June 19: Revelation 19:6-10
We’re back in the throne room, this time on the other side of much of the book of Revelation. Last week we saw Jesus standing before the throne, worthy to open the scroll, which unleashed judgment on the world. Here, fourteen chapters later, we’re yet again on the cusp of judgment day, which will be depicted for the final time in the rest of chapter 19 and 20 (check out the Resources section Revelation’s Repetition to see why the book revisits judgment day so many times).
But before we get to judgment, John sees a beautiful vision of the age to come. The multitude of people from every tribe, tongue, and nation (7:9-10) announces with a thunderous, unified voice that the marriage of the Lamb is here, and Jesus’ Bride is ready. This is the culmination of a gigantic theme throughout scripture, so let’s map it out just a bit.
The backdrop to this pronouncement is God’s covenantal dealings with mankind (a covenant is a solemn, binding promise with grave consequences). Mankind rebelled against God in the Garden back in Genesis 3, but as early as Genesis 3:15 we see that God intends to rescue his people from their sin. Later God came to Abraham and made a covenant with him, that God would make Abraham’s family into a great nation and that all peoples on the earth would be blessed through him (7:9-10 is the fulfillment of that promise). Still later, God came to Abraham’s descendants, the nation Israel, and made a covenant through Moses, that Israel would walk as his special people on earth.
But this, you likely know, they did not do. They rebelled against their God, and God sent many prophets to them to turn their hearts back to them. Starting with the prophet Hosea, God calls himself a husband to his people, such as, “And in that day, declares the LORD, you will call me ‘My Husband.’”(Hos.2:16) We tend to think of the covenants God has made with mankind as primarily binding on people, placing expectations on them that they must fulfill. But even in the midst of their rebellion, God reminds his people that the covenant is two-directional, that he has bound himself to them, and he will complete his promises.
After Hosea, Jeremiah 31:31-33 paints it well: “Behold, the days are coming, declares the LORD, when I will make a new covenant with the house of Israel and the house of Judah, not like the covenant that I made with their fathers on the day when I took them by the hand to bring them out of the land of Egypt, my covenant that they broke, though I was their husband, declares the LORD. For this is the covenant…I will put my law within them, and I will write it on their hearts. And I will be their God, and they shall be my people.” In the face of rejection, God promises not to leave his people, but to do all that it takes to wed them to himself, even giving them new hearts so that they may stay faithful to him.
Finally, Paul swings the door wide open on all this in Ephesians 5:25-32: “Husbands, love your wives, as Christ loved the church and gave himself up for her… This mystery is profound, and I am saying that it refers to Christ and the church” (go read the whole passage, it even references pure clothes like here in Rev. 19).
John calling the church Jesus’ Bride isn’t some new thought he had; it goes all the way back to the Garden and runs through all of God’s dealings with his people! In fact, as Paul explains in Ephesians 5, this is the reason God gave mankind marriage in the first place, so we would have this picture all around us, some of us living that picture in daily life, so that we would better understand the relationship God intends between himself and his people. To be sure, it’s not a perfect 1:1 correlation; Jesus’s church has millions of people and Jesus isn’t a gigantic polygamist, nor will the relationship between Jesus and his church be exactly like physical marriage, if you catch my drift.

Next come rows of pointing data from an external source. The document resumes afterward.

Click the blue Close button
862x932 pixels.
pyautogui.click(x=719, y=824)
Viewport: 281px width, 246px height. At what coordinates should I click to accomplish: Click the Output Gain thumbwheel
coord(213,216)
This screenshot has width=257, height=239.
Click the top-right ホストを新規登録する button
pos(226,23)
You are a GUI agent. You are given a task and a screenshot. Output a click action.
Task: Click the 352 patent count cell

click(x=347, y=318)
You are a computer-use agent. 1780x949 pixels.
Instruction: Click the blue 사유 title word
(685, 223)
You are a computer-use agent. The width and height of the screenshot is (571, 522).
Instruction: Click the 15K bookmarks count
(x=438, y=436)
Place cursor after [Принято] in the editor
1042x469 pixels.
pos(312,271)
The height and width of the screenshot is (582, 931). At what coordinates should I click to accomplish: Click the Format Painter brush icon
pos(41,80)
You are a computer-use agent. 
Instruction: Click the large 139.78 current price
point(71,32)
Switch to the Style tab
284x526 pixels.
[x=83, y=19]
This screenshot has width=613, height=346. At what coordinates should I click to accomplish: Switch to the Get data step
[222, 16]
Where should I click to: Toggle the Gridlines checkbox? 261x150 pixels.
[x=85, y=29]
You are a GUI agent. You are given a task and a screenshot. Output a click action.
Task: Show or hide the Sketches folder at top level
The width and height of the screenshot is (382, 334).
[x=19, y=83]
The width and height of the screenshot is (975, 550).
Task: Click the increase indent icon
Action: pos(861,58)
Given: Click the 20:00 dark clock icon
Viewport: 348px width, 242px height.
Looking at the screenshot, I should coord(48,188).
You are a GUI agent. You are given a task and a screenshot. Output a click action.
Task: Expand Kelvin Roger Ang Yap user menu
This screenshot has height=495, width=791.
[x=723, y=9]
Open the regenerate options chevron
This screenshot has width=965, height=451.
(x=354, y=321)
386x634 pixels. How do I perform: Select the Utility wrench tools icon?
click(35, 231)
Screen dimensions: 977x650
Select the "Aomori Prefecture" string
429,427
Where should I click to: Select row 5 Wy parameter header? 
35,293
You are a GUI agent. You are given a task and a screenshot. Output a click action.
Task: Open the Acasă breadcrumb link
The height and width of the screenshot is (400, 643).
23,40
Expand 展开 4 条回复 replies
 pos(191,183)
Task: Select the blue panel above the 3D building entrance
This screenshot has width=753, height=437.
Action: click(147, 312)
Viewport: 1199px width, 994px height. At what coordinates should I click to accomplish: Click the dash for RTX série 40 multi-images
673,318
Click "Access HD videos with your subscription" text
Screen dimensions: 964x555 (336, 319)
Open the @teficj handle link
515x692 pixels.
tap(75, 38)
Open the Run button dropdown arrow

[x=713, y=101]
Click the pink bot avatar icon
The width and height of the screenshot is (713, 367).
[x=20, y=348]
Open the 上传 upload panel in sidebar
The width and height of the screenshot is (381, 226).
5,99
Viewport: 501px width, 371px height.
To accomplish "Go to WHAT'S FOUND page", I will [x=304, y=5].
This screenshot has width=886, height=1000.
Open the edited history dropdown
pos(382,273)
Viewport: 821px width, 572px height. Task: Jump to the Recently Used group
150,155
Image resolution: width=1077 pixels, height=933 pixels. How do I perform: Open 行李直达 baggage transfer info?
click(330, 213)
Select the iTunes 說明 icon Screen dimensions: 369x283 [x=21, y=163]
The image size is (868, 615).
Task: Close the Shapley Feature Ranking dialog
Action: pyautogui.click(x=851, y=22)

However, what we see here is that Jesus intends to make good on God’s covenantal promises to his people. Jesus took on himself the full requirements of the covenant, keeping both God’s side and our side for our benefit, and he did so to save his people and cleanse them of their sin, granting them white robes to wear in his presence that were washed in his own blood (7:14).
For our mini-series on worship, this passage shows how our entire focus at the End of Time will be fully on Jesus. But this is also the moment when all of God’s promises will be fulfilled. This passage looks ahead to the future hope we have in Christ, that because of his faithfulness we will live for eternity just as God intended for us, with God as our God and us as his people. We will be free of sin and the effects of sin like death, disease, and suffering (Rev. 21:4). But this passage also reminds us of the sureness of God’s promises, that nothing can stop God from doing what he says he will. And as citizens of his kingdom, those rock-solid promises help us endure with patient hope in the here and now.
• This Sunday we celebrated Juneteenth—for those who were at service, what was it like for you?
• Could someone read Revelation 19:6-10 for us?
• What stood out to you from the passage?
• How can this passage add to our understanding of worship?
• In verse 7 Jesus’ church is called his Bride. Why do you think God describes the church like that?
• How can this metaphor of the Bride help you understand Jesus’ love for you?
•How does this passage depict the future hope of followers of Christ?
•How can this passage give us hope right now through hardship and suffering?